A Heatmap of GSVA scores of 6 immune signatures (see methods) for all samples (n = 95). Samples were clustered by hierarchical clustering and annotated by tumor entity (ACC/non-ACC or 9 categories of tumor entities), cell-of-origin group (ID/ED), sample type (metastasis/primary) and prior systemic therapy status. B GSVA scores of 6 immune signatures were calculated in an integrated analysis together with previously published cohorts (n = 198). Samples were annotated by tumor entity (ACC/non-ACC), sample type (metastasis/primary) and cohort (MASTER cohort/Linxweiler et al/Vos et al). C Comparison of immune clusters (Immune-high n = 33 median = 0.48, iqr = 0.29, max = 0.88, min = −0.13; Immune-medium n = 34 median = −0.38, iqr = 0.24, max = 0.28, min = −0.62; Immune-low n = 28 median = −0.67, iqr=0.19, max = −0.38, min = −0.89) to TCGA most (PAAD n = 183 median = −0.08, iqr = 0.87, max = 0.94, min = −0.83; TGCT n = 156 median = 0.40, iqr = 0.69, max = 0.88, min = −0.76; LUSC n = 553 median = 0.47, iqr = 0.68, max = 0.97, min = −0.91; HNSC n = 566 median = 0.56, iqr = 0.79, max = 0.98, min = −0.87; LUAD n = 600 median = 0.55, iqr = 0.52, max = 0.97, min = −0.80) and least inflamed cohorts (LGG n = 534 median = −0.82, iqr = 0.18, max = 0.69, min = −0.96; PCPG n = 187 median = −0.63, iqr = 0.24, max = 0.62, min = −0.88; ACC n = 79 median = −0.63, iqr = 0.28, max = 0.77, min = −0.84; UVM n = 80 median = −0.68, iqr = 0.34, max = 0.85, min = −0.93; KICH n = 91 median = −0.47, iqr = 0.41, max = 0.38, min = −0.79).
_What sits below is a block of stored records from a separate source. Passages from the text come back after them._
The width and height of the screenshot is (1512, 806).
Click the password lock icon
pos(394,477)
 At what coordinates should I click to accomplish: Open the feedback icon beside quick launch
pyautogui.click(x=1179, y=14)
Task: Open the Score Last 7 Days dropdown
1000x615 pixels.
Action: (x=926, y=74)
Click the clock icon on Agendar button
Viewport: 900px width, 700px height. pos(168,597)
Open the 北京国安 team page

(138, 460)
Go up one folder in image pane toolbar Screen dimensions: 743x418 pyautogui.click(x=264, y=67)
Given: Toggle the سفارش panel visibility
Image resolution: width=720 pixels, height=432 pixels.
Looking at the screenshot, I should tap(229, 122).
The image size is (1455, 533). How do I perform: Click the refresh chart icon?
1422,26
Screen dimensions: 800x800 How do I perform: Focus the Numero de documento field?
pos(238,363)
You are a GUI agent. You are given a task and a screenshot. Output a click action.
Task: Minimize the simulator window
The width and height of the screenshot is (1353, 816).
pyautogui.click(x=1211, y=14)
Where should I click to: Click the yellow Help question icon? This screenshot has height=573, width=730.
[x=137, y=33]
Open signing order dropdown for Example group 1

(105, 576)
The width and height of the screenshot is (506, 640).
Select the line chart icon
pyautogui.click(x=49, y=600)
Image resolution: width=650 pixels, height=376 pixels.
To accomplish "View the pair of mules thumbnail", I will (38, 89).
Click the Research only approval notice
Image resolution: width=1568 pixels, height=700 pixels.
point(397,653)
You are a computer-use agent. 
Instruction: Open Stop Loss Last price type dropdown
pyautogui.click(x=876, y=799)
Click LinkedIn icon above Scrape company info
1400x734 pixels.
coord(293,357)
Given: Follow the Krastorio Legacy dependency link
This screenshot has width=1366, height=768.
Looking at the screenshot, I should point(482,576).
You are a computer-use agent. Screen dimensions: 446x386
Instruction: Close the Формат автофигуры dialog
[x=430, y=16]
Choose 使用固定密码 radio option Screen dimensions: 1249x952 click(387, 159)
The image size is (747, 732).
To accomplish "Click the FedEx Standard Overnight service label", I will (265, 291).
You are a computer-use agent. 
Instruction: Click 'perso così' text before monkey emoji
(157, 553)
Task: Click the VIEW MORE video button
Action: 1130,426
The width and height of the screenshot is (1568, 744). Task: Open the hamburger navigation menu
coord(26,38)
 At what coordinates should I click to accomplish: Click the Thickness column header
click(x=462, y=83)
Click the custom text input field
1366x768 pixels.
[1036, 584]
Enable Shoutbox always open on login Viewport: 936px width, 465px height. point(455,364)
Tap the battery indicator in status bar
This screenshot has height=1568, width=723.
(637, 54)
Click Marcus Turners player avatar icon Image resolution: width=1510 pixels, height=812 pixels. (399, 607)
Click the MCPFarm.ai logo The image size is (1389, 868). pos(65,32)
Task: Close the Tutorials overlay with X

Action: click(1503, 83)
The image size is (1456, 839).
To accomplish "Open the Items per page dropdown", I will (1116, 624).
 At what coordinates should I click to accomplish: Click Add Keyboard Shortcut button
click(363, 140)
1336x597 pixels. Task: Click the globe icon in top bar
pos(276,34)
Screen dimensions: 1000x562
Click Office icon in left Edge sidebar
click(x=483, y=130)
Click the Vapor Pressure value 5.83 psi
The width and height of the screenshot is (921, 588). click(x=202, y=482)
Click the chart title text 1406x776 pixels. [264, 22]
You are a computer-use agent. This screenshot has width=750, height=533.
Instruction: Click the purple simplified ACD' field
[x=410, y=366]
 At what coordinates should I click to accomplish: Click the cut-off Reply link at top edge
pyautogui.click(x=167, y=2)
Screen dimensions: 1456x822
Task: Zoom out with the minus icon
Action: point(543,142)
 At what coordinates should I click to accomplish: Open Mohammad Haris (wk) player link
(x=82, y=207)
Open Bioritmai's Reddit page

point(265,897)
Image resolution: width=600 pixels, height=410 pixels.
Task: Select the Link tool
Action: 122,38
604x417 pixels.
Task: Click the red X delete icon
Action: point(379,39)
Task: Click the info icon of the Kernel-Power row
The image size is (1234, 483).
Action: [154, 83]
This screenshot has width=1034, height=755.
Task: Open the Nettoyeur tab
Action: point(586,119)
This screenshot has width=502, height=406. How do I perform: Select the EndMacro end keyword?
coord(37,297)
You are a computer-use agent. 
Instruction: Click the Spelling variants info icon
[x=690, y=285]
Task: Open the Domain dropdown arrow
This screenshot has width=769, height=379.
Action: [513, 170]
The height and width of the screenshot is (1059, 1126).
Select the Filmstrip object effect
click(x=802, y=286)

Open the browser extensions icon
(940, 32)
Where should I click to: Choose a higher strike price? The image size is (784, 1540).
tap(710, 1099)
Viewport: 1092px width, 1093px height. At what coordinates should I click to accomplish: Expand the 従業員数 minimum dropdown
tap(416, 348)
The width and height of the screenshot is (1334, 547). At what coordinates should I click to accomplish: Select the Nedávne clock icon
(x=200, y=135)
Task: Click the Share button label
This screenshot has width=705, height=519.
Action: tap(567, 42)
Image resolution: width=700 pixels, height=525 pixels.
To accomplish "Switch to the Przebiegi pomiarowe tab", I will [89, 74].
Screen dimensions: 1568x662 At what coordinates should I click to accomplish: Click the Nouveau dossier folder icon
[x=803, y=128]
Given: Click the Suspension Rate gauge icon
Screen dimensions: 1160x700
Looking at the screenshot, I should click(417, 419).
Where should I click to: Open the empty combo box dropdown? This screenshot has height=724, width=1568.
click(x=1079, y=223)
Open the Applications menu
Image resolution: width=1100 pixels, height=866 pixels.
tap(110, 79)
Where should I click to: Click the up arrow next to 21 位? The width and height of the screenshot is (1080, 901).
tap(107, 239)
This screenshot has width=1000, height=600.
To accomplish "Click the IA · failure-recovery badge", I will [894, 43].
D Intensity of pan T-cell marker (CD3) versus IFNG bulk score. Samples were colored by immune clusters (n = 14, Immune-high n = 6 median=0.83, iqr=0.13, max=0.85, min=0.26; Immune-medium n = 3 median = −0.17, iqr=0.71, max=0.89, min = −0.84; Immune-low n = 5 median = −0.73, iqr=0.06, max = −0.67, min = −0.80). E One-way anova test was performed to analyze the association of several clinical parameters with immune scores (APM and IFNG). Corrected and log-transformed p-values are provided in the heatmap, showing a significant impact of tumor entity, cell-of-origin, tumor purity, and TMB.